*Text excerpt*
DC Area Sports Talk Hosts Suspended for Mocking 50-Year-Old Transgender College Basketball Player

December 12th, 2012 12:25 PM

Two veteran DC area sports talk radio hosts, ESPN980's Andy Pollin and Steve Czaban, were suspended, on Tuesday, for making fun of Gabrielle Ludwig, a 6-6, 50-year-old former male college basketball player, who came back to play the woman's game.

According to the Washington Post's Dan Steinberg, the two were suspended for engaging in a discussion last week about the fairness of a transsexual playing against women, an exchange that included the kind of lockerroom jocularity typical of sportstalk radio. Apparently that mockery drew the ire of LGBT activists.

Steinberg relayed that Helen Carroll of the National Center for Lesbian Rights said of the offending The Sports Reporters segment "The horrific comments by ESPN's Radio's Steve Czaban and Andy Pollin show a level of disrespect and harmful rhetoric that is inexcusable."

*Short task 1*
Set out the rows of Block 1 as a numbered list, omitting blank lines and leaving the pictures out.

*Records for processing*
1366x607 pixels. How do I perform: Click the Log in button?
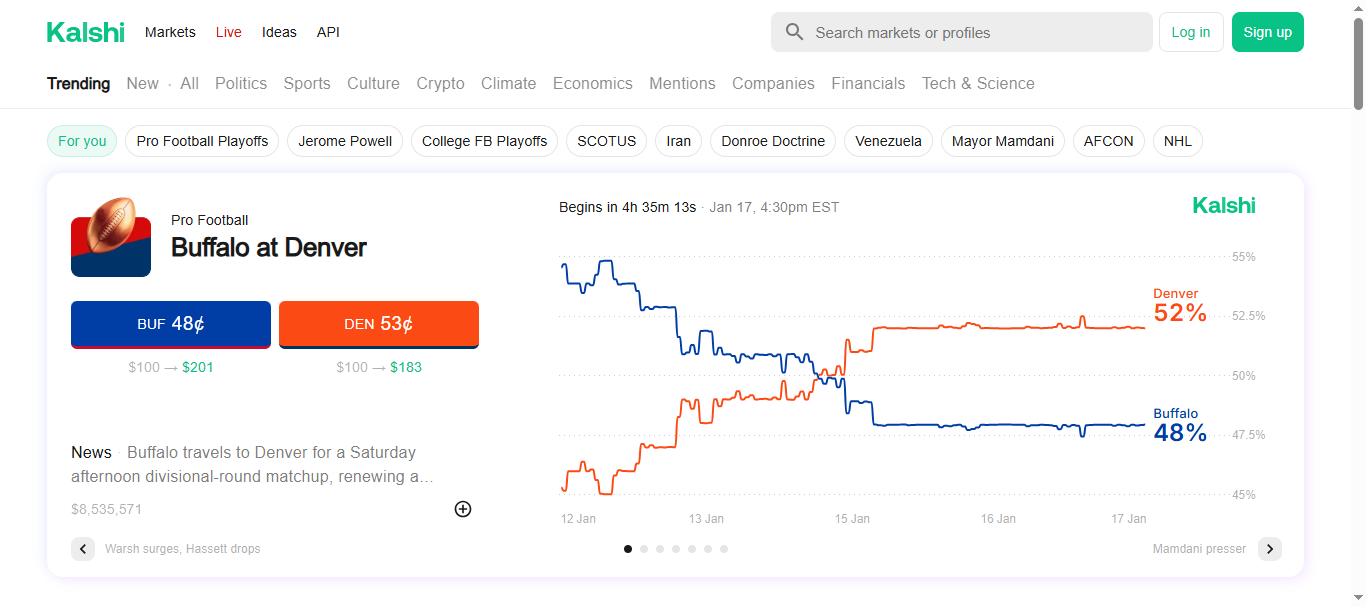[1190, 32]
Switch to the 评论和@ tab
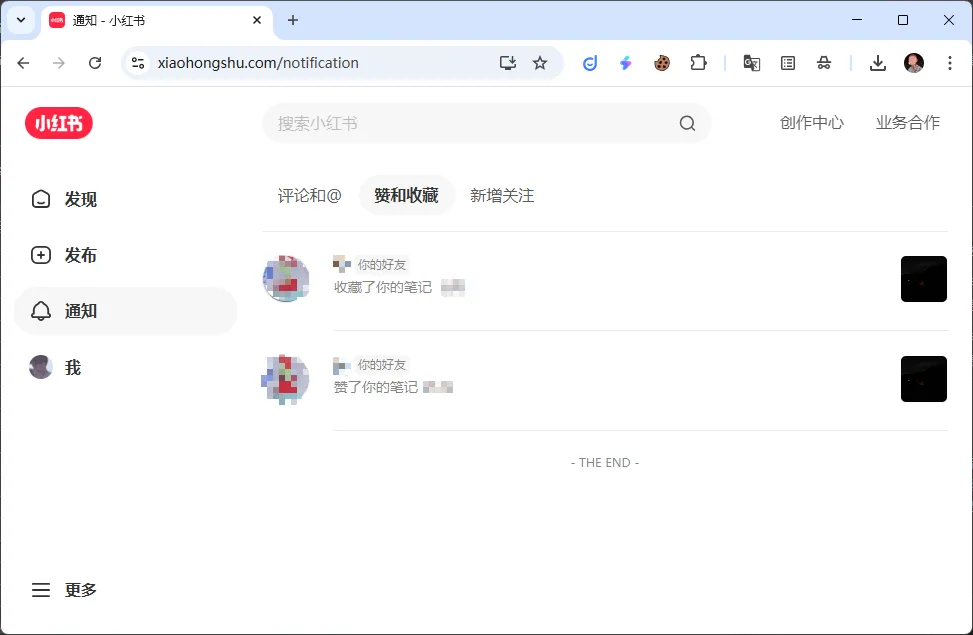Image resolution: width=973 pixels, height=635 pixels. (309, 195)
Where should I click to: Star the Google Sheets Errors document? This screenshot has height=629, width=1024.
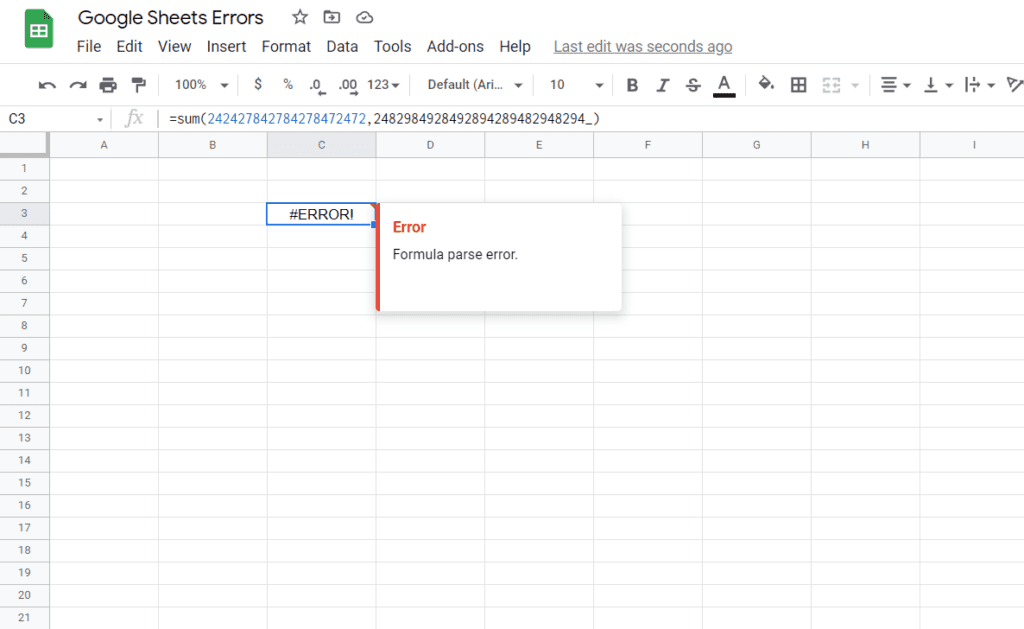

*Short task 2*
Reproduce the full text on the suspension of the two DC area sports talk radio hosts, word for word.

*Final result 1*
1. 1366x607 pixels. How do I perform: Click the Log in button?
2. [1190, 32]
3. Switch to the 评论和@ tab
4. Image resolution: width=973 pixels, height=635 pixels. (309, 195)
5. Where should I click to: Star the Google Sheets Errors document? This screenshot has height=629, width=1024.

*Final result 2*
DC Area Sports Talk Hosts Suspended for Mocking 50-Year-Old Transgender College Basketball Player

December 12th, 2012 12:25 PM

Two veteran DC area sports talk radio hosts, ESPN980's Andy Pollin and Steve Czaban, were suspended, on Tuesday, for making fun of Gabrielle Ludwig, a 6-6, 50-year-old former male college basketball player, who came back to play the woman's game.

According to the Washington Post's Dan Steinberg, the two were suspended for engaging in a discussion last week about the fairness of a transsexual playing against women, an exchange that included the kind of lockerroom jocularity typical of sportstalk radio. Apparently that mockery drew the ire of LGBT activists.

Steinberg relayed that Helen Carroll of the National Center for Lesbian Rights said of the offending The Sports Reporters segment "The horrific comments by ESPN's Radio's Steve Czaban and Andy Pollin show a level of disrespect and harmful rhetoric that is inexcusable."